Rabokki (라볶이) recipe – Where ramyeon meets ddokbokki

Tteokbokki 떡볶이

I haven’t been cooking in a really long while. Jia lat! I was tempted to sleep one afternoon but decided to make dinner in the end. Instead of one dish, I attempted two! The first was Rabokki (combination of rameyon and ddokbokki) which turned out pretty good and the other was Gyu Don (Japanese beef rice) that turned out rather meh.

It was just like 15 years ago, when the FIFA World Cup was held in Korea and Japan. My two dishes were from two countries that are similar yet different. The anchovy stock formed the base of both dishes.

Let’s start with the stock. It was my first time using kelp (seaweed). Previously, I boiled soyabeans and anchovies/ikan bilis.

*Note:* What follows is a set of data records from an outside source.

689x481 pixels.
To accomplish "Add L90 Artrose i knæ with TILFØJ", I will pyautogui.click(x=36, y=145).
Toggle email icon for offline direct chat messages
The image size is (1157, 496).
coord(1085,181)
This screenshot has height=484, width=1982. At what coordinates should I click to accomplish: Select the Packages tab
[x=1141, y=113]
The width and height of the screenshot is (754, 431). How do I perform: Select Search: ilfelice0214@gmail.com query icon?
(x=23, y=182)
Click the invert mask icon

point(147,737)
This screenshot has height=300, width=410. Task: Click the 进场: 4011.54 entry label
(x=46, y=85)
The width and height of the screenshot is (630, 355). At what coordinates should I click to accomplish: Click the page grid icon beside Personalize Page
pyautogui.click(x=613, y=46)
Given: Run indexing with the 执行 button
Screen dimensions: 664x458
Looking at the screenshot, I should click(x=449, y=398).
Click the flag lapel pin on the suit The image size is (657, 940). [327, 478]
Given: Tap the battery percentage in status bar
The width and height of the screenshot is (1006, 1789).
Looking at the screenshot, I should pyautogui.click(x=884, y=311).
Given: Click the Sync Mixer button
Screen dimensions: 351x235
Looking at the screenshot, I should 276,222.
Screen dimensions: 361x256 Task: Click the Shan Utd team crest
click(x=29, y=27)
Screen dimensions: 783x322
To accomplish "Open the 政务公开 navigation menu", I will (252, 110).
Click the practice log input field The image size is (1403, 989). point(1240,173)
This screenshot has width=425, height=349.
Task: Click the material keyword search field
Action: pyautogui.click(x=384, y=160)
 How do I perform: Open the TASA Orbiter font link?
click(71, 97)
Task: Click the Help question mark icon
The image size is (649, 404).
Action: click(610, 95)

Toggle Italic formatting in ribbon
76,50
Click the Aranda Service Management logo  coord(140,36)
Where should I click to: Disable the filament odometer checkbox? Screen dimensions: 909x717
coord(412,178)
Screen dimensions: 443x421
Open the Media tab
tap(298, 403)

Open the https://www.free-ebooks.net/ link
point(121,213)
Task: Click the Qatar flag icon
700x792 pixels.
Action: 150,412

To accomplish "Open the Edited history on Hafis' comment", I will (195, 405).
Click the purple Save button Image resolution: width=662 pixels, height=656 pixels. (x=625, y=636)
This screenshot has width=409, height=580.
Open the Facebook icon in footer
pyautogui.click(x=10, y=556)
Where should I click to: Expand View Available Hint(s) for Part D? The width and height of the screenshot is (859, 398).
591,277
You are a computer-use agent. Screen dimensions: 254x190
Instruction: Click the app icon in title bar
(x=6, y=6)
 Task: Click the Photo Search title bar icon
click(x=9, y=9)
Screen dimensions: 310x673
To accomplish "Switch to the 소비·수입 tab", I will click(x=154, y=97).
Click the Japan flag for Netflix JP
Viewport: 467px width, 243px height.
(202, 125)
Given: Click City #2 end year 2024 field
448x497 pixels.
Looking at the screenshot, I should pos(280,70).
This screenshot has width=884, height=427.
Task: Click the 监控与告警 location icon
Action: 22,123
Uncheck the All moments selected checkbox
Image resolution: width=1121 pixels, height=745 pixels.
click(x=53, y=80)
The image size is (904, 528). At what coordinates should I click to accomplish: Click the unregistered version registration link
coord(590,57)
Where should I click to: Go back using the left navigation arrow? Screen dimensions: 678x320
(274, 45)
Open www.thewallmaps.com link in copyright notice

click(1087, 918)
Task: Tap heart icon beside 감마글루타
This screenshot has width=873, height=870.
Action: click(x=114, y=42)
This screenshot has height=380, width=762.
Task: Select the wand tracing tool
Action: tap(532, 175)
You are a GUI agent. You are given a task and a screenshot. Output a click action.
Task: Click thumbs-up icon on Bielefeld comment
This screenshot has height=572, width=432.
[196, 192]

SO MUCH EASIER (and cheaper) than chicken stock!! Haha.

Kelp and anchovy stock
Kelp and anchovy stock
Don’t you love that beautiful gold colour?

Throw the rice cakes into water to soften them before cooking. I put them in warm water for 10+ minutes.

Tteokbokki 떡볶이
Half a packet (S$3.2) used
Prep your veggies
Prep your veggies
Mix up your condiments
Mix up your condiments
Green onions
Green onions

The weird thing about green onions is that when other people cook and put green onions in the dish, I always remove them from the food. For this dish however, I actually BOUGHT them in the supermarket. NTUC only had some sad and old looking ones left so I had to discard all the “sorry” looking ones from the packet I bought. >.< My mum was like, “Why did you even buy this??”

Because processed food tastes good. Also, because JOHNSONVILLE sausages!
Rabokki in a steamboat pot
Rabokki in a steamboat pot

Having a shallow pan makes it easier to scoop up when sharing. It also makes me feel like I’m selling rice cakes at a Korean street stall like an Ahjumma (Korean for auntie/middle aged lady). Haha.

Next up, the gyu don! It tasted great in the pot but when served with rice, it turned out a bit meh. Perhaps the rabokki overwhelmed my tastebuds OR the egg, when beaten, masked the taste of the beef.OLYMPUS DIGITAL CAMERA

gyu don
The colour looks lighter after being coated with (beaten) eggs.

Korean style dashi stock


  • 6 cups water
  • 10g dried kelp (or Japanese kombu)
  • 30g dried anchovies (About 20 medium sized dried anchovies)

Make some dashi!!

  1. Soak the dried kelp in water for an hour or overnight (if you have time) for a richer flavour.
  2. Boil for 10 min on medium to low heat
  3. Remove kelp and boil anchovies for another 10 minutes on low heat





  • 1 packet Korean ramyeon
  • Korean rice cakes 16 pieces (if you use pre-packaged or frozen rice cakes, separate them first then soak in warm water for 10 minutes before using)
  • Cabbage leaves (80g), chopped into small pieces
  • 1/2 small onion, thinly sliced
  • 2 hard boiled eggs, cut into halves (optional)


  • 4 tbsp gochujang (Korean chili paste)
  • 1.5tbsp sugar
  • 1 tsp minced garlic
  • 1 tsp gochugaru (Korean chili flakes)

Cook it!:

  1. Pour stock into a wide pot/steamboat pan thing (if you have), add the sauce and stir it well. Boil it over medium high heat.
  2. Once the stock starts to boil, reduce the heat to medium low. Add the rest of the ingredients and as they cook, stir around occasionally.
  3. Garnish with chopped green onions and roasted sesame seeds.


Gyu Don


  • 1/2 onion (chopped)
  • 100g beef brisket
  • Salt and pepper to taste
  • 1/2 cup water
  • 1.5 tbsp sugar
  • 2 tbsp mirin
  • 3 tbsp soy sauce
  • 2 eggs

Let’s do it!

  1. Chop onions & throw them into oiled pan. Cook till slightly translucent.
  2. Throw in beef and cook till slightly pink.
  3. Time for salt and pepper to make an appearance.
  4. Add water, sugar, mirin and soy sauce.
  5. Break two eggs into pot/pan and stir only slightly.

Rabokki - korean spicy rice cakes and ramyeon

I would like to thank My Korean Kitchen for the Rabbokki recipe as well as the Dashi stock recipe and 해먹남녀 for the Gyu Don recipe.

After action review

  • I was very anxious to start cooking the gyu don so I broke and stirred the eggs before putting them in the pot with the beef. However, it was too well mixed and the sort of just blended into the dish, creating a somewhat bland taste.
  • Soaking the rice cakes helped to soften them. Now I know why they were so hard (and gross) for the fire Korean chicken dish I made a while back.
  • I’ve really enjoyed the Korean dishes I’ve tried cooking at home so far. So delicious and so much cheaper than eating it at a legit korean restaurant. :p It’s no wonder I keep looking for new recipes to try.